(Click-target data)
============================================================
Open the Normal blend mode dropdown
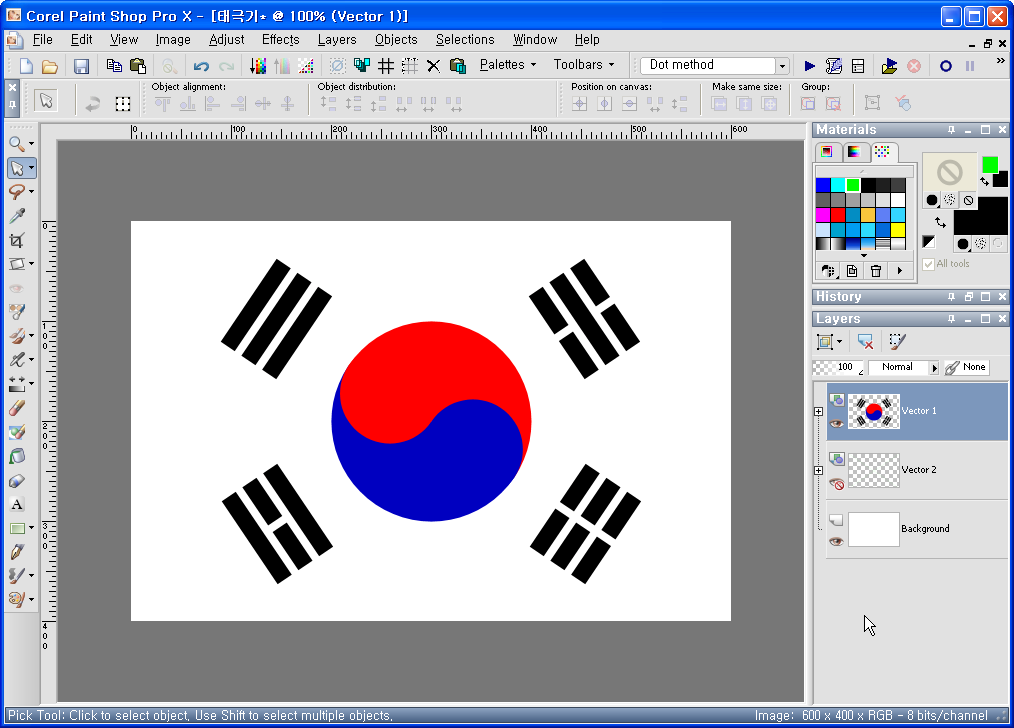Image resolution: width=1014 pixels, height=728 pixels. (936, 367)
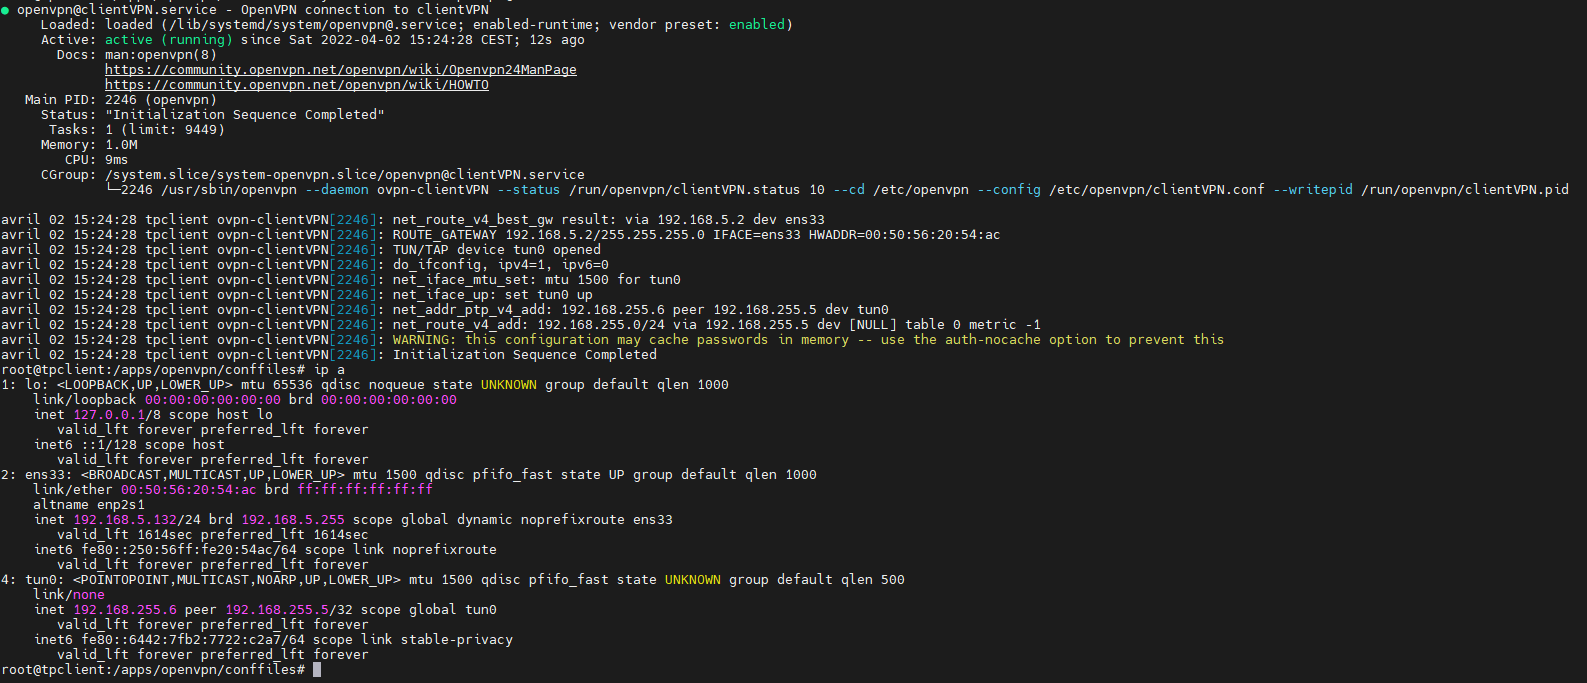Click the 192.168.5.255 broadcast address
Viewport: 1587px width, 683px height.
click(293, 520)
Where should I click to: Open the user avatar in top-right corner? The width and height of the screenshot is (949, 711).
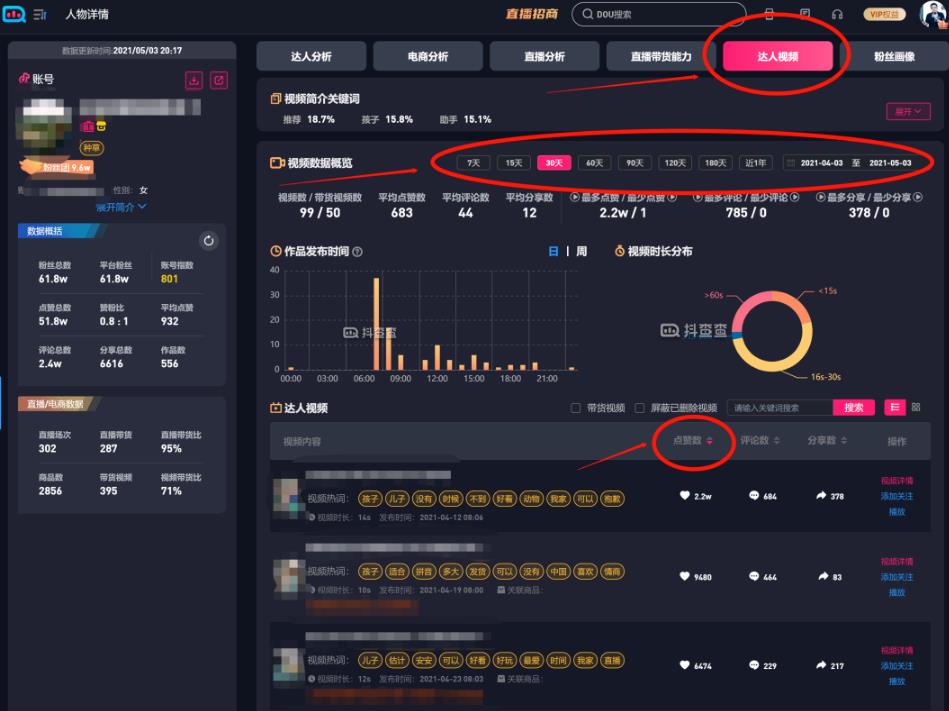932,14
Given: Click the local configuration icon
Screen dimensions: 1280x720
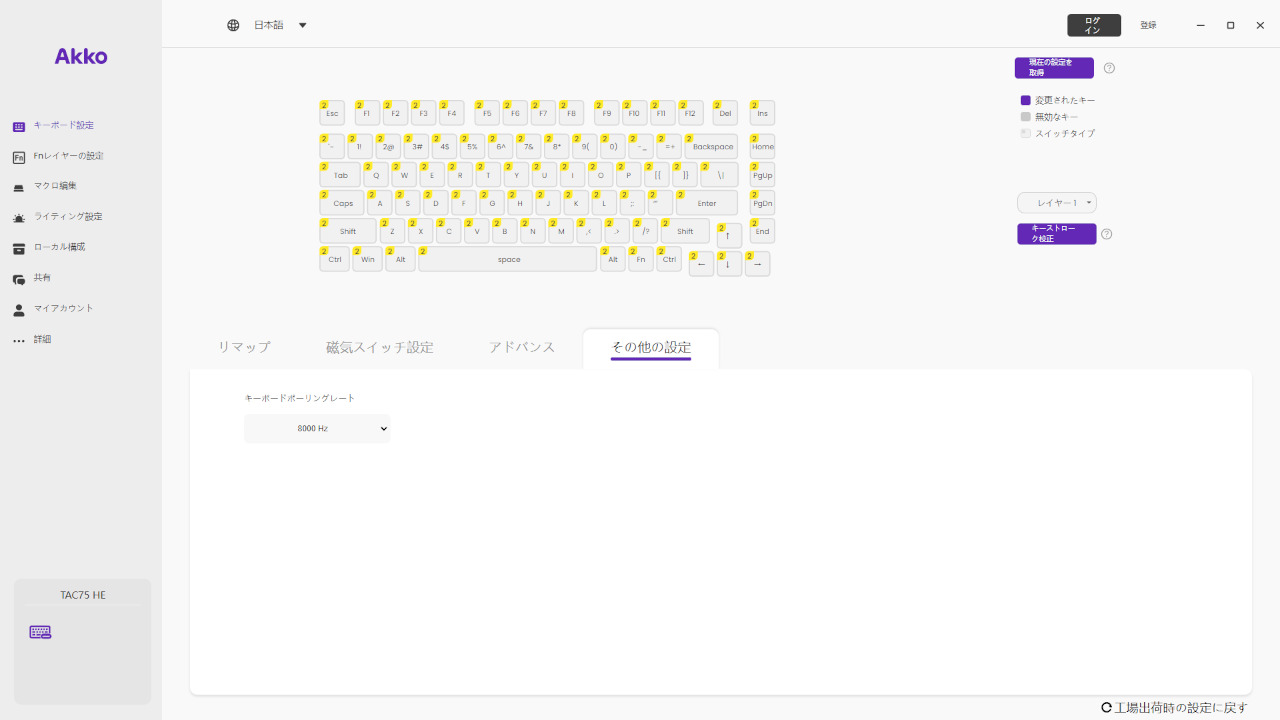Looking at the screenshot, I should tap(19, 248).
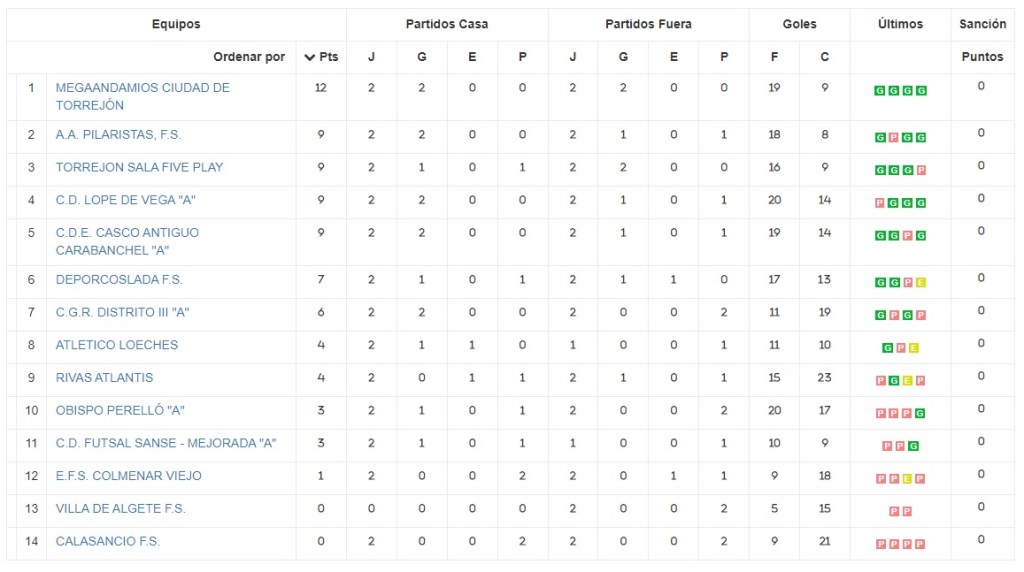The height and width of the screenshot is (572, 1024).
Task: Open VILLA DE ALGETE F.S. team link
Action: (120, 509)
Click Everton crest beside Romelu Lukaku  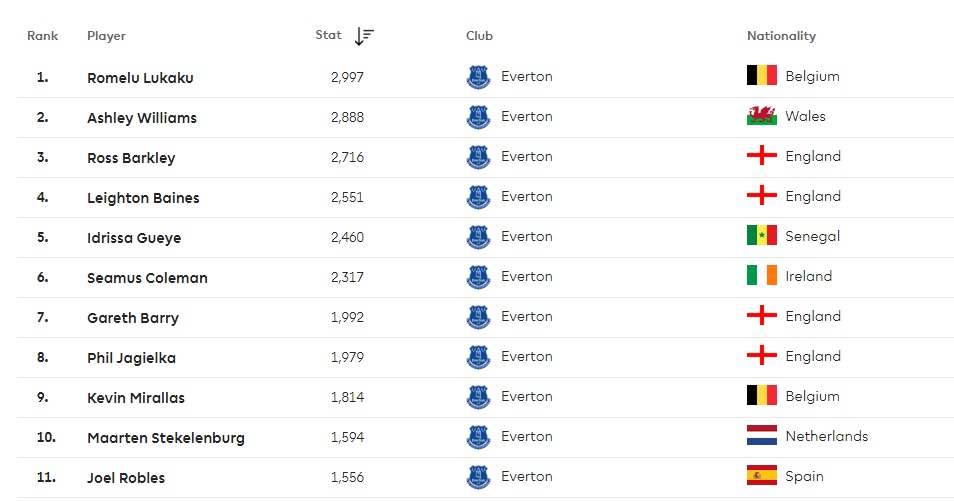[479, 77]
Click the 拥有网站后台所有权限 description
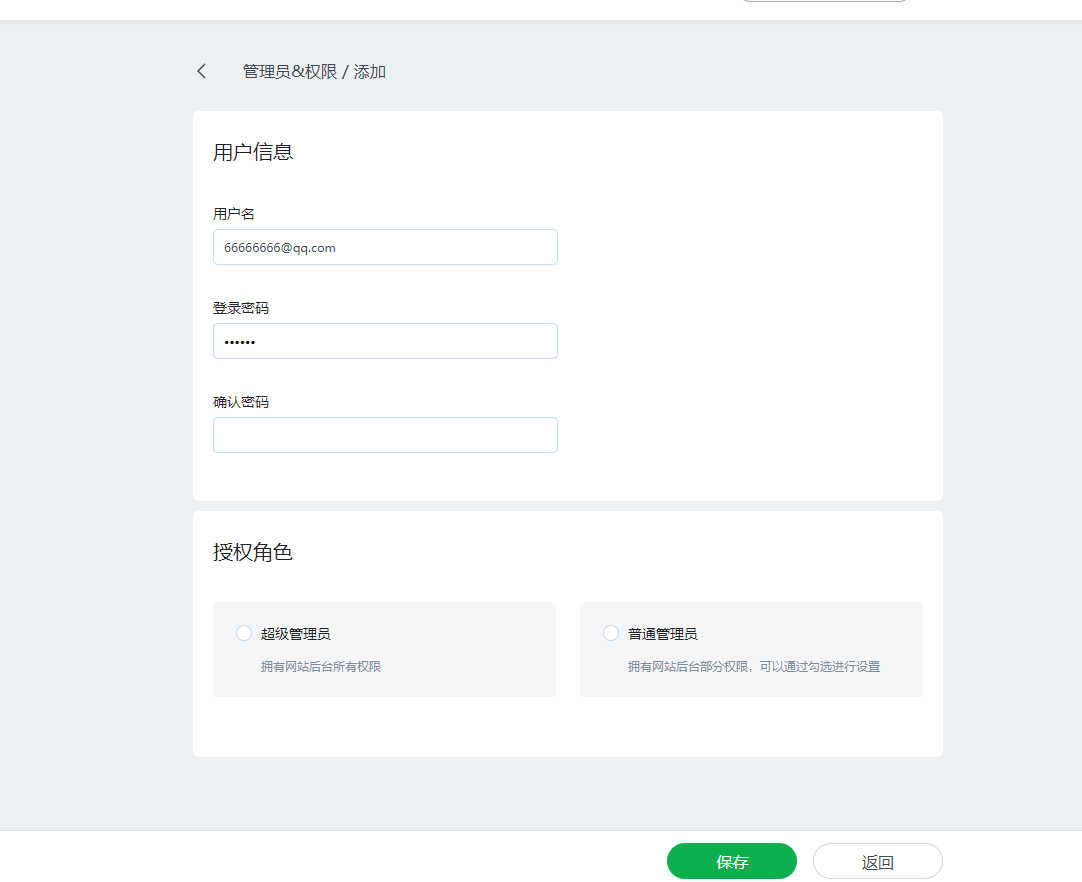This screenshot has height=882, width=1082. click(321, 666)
============================================================
▶ Set exercise: Duplicate the entries starting with the line containing "Given: Click the local configuration icon" and going on through the line containing "Action: (120, 509)", including both of those lines. Leave the pictures out of your answer.

▶ Complete response:
Given: Click the local configuration icon
Screen dimensions: 1280x720
Looking at the screenshot, I should tap(19, 248).
The height and width of the screenshot is (572, 1024).
Task: Open VILLA DE ALGETE F.S. team link
Action: (120, 509)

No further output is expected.